As a trainee your responsibility at the Hearing tends to reflect the forum that you are in. However, don’t be under any illusions, you will never be an idle observer even if you attend with your Supervisor. Note taking is critical. I have on one occasion had an Employment Judge ask me via Counsel what I have written in my notes as the Claimant’s Representative was asserting that he had made an oral application, during the course of the hearing, which the Judge correctly disputed.

Aside from note taking, trainees often have a very active role. Client and witness management can often fall in your hands when your Supervisor is preoccupied with pre-hearing discussions with Counsel. Putting witnesses at ease, explaining the process, and ensuring they are where they are supposed to be at any given time is key. Locating documents can also prove vital.

Sometimes you can be even more involved, especially if you attend Court/Tribunal alone, without a supervising Solicitor. In these circumstances it will be you who Counsel turns to for urgent instructions if something unexpected comes up. At first this can be incredibly daunting but you learn to think on your feet and the adrenaline certainly kicks in!

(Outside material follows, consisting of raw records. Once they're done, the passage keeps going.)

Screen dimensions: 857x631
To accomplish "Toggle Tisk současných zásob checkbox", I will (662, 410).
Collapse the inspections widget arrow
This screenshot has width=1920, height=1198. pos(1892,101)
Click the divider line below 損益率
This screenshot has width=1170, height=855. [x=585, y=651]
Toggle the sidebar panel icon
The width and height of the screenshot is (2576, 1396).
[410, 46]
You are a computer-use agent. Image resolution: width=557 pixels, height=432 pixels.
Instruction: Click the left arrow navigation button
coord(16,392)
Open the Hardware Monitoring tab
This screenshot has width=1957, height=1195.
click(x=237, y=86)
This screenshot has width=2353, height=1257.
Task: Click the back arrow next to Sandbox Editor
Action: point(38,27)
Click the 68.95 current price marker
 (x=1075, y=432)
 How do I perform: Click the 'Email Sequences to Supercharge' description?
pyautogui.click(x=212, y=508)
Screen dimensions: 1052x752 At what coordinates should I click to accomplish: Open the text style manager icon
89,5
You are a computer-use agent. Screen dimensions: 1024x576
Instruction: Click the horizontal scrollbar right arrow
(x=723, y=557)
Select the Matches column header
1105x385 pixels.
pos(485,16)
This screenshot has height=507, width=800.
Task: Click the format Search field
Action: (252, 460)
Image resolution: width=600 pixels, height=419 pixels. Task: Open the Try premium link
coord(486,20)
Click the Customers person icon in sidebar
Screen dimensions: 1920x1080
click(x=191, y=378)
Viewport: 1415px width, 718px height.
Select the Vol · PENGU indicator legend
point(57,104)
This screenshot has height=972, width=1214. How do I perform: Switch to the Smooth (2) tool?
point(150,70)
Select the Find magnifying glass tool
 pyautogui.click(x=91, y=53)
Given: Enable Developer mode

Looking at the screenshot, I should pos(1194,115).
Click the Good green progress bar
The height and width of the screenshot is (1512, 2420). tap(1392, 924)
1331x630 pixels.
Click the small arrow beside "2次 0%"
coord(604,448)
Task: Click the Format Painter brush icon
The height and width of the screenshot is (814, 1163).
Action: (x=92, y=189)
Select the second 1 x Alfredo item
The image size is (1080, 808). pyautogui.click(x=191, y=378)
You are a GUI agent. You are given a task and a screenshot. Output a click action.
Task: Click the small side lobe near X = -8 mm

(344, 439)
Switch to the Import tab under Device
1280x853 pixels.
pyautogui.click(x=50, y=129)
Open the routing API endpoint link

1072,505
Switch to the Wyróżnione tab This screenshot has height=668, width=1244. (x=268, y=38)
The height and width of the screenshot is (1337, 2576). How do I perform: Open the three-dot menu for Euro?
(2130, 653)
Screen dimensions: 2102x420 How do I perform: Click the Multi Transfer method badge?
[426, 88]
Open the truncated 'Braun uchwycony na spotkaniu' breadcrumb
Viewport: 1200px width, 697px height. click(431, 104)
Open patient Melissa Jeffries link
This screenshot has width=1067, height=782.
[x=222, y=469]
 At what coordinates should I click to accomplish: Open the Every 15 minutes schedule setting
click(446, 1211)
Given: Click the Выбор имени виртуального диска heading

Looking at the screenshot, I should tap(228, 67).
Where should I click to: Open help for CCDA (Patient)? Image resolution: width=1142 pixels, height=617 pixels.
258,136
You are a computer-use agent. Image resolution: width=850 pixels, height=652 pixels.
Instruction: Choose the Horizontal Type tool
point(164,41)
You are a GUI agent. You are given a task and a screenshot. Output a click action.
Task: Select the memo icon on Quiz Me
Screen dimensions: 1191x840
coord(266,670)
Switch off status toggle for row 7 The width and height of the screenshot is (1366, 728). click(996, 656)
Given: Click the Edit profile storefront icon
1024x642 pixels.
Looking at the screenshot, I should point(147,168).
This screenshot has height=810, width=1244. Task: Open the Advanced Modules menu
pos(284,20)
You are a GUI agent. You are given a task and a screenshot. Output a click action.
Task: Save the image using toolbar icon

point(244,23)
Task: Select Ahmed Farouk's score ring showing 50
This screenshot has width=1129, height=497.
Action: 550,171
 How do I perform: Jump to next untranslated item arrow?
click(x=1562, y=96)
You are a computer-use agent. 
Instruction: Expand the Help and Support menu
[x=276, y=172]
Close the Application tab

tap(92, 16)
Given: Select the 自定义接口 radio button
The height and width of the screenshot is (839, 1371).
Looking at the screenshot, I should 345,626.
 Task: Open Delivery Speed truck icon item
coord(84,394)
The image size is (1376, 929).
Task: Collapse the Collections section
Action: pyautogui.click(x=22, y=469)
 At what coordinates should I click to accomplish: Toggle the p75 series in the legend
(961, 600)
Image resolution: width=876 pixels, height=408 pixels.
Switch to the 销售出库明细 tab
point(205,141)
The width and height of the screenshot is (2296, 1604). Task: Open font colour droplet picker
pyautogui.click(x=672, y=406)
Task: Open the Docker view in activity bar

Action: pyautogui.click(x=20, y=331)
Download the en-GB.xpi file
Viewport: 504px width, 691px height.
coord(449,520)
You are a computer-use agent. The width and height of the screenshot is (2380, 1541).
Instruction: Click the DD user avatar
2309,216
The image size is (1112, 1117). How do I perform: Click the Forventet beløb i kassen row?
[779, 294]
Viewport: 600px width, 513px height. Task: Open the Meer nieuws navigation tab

This was indeed the case when Counsel at a Coroner’s Inquest, assigned me the role of ‘managing the press’. I had certainly not envisaged doing this as a Trainee when I embarked on my training contract! We kept the media interest at bay for most of the day, but there came a point when we had to leave the building and the press were expecting a statement and picture. Counsel sent me out alone with the witnesses to ‘face the music’ and to advise that our client had no comment to make at this time. Unfortunately the British press are persistent, and not too unexpectedly, were not happy with our stance and chased us down the street in pursuit of their statement and picture!

Ultimately, it is through my attendance at Court that I have learnt how imperative it is to prepare a case thoroughly. Critical analysis is an essential aspect of litigation. It is only through such preparation and continual assessment that you can minimise (but never completely eradicate) the risks of litigation.